On 7/23/2013 2:02 PM, [email protected] wrote:
Is there any possibility to have alternative web browsers in Firefox OS? Do they have 
to be built in HTML, using Gecko and <iframe mozbrowser>, or can other engines 
be used? Do these apps need to be certified by Mozilla? If yes, what are the 
criteria? Could other browsers support user-contributed extensions? Would their 
performance be the same as the stock web browser? Could they run accelerated asm.js 
code using OdinMonkey? Could they support SPDY? Could other browsers use their own 
proxy server?

I'll try to answer these questions though I'm not a Firefox OS developer, since I've been thinking about them myself and trying to investigate the answers a bit. These are my own opinions (not my employer's) and I may be wrong about the technical facts. Hopefully someone will correct me if I am.

At the moment at least, only HTML/JavaScript apps run by Gecko can be installed in Firefox OS. It's possible to write an alternative browser, but it would have to use <iframe mozbrowser> or some other pure-HTML solution (like a layout engine implemented entirely in JavaScript that renders to a <canvas>).

<iframe mozbrowser> is a privileged API, so any app that uses it must be certified by an app store that's trusted by the user's device (for example, the Firefox Marketplace).

Any Firefox OS browser app that uses <iframe mozbrowser> should have essentially the same performance as the default browser app.
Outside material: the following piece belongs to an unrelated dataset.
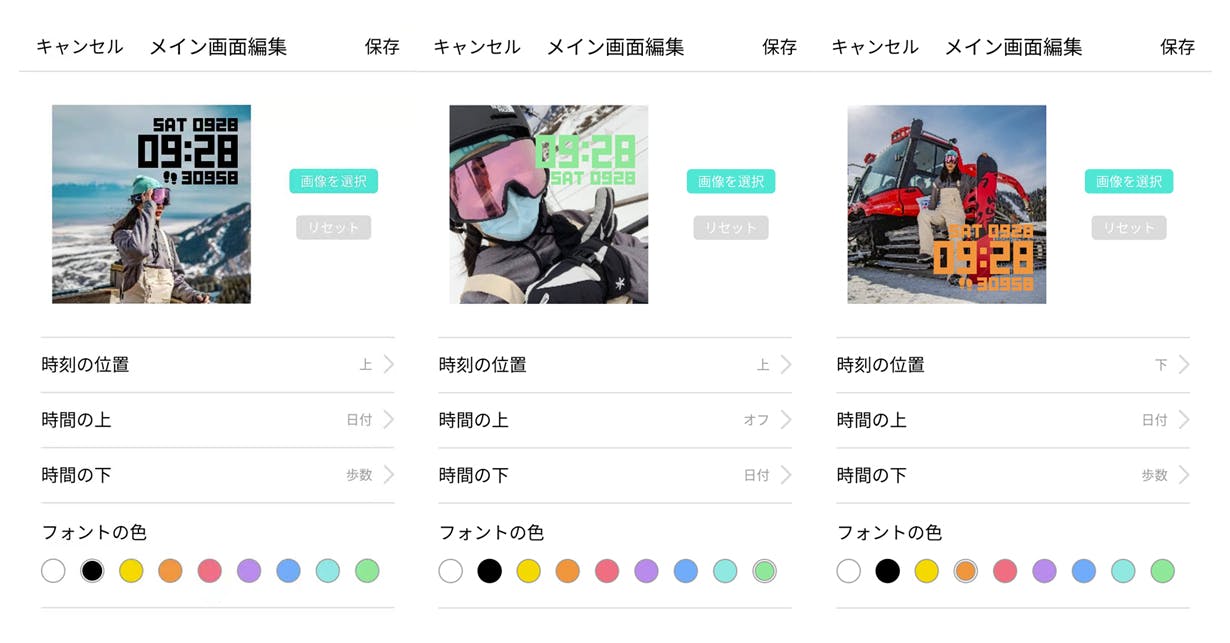Tap the red snowcat watch face preview
1230x643 pixels.
click(947, 204)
All Firefox OS apps have the same ability to use SPDY, JavaScript JITs, etc. OdinMonkey is not yet included in the stable version of Firefox OS, but once it is then it will be available to all apps and content.
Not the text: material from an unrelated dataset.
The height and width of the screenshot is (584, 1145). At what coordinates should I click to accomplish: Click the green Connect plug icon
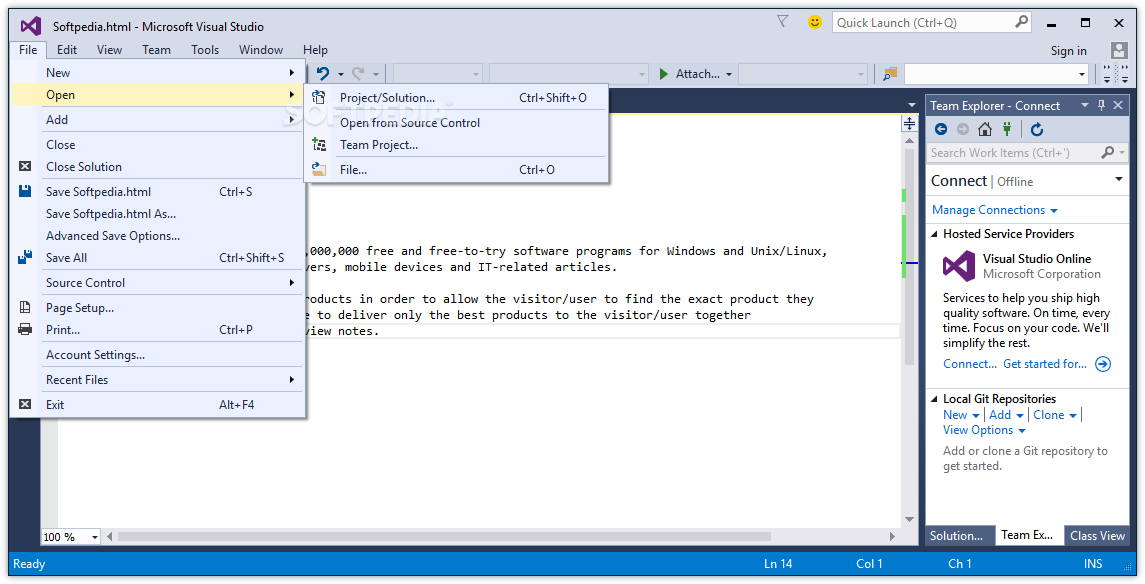(1008, 129)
I don't know whether or how it is possible for a third-party browser to use its own proxy server or to modify default HTTP headers. If it's not possible, it seems like a reasonable feature request for the Browser API.


While there's no way to install a completely non-Gecko app on current versions of Firefox OS, I think it's worth thinking about how Firefox OS might support third-party browsers with different engines in the future. This could provide some useful choices and benefits to Firefox OS users, and I don't think Mozilla would be opposed to making this possible.
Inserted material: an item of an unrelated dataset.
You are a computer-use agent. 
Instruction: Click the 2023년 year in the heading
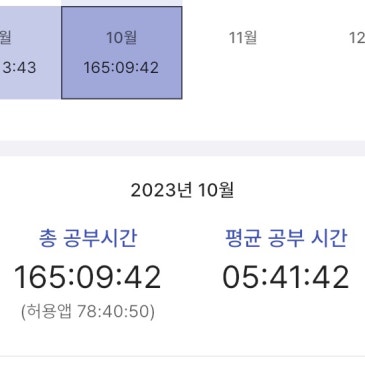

On the other hand, porting a browser engine to a new platform is a very difficult task, and integrating with the Firefox OS platform in particular might have some unique challenges. Below is some UNINFORMED FUTURE SPECULATION about what it might look like *IF* someone worked on modifying both Firefox OS and an alternative browser engine to work together.

Since Gecko *is* the "application framework" for Firefox OS, the new browser would either need to render content within a web app rendered by Gecko (and figure out how its engine's event loop, resource management, etc. would interact with Gecko's), or write directly to the low-level kernel and HAL layers. The latter option might end up looking more like a "dual boot" out of Gecko into a separate platform than like a normal app, at least from the developer point of view.

Perhaps the third-party engine could run in a "child process" that talks to the main Gecko process just like Firefox OS app processes do (or Chromium tab processes). But I think this would require tight coupling to Gecko internal message formats which might be a poor fit for other engines, and difficult to maintain across Gecko versions.

Of course this is all hypothetical unless someone actually has the expertise, resources, and motivation to port another browser engine to Firefox OS and help modify Firefox OS to support it.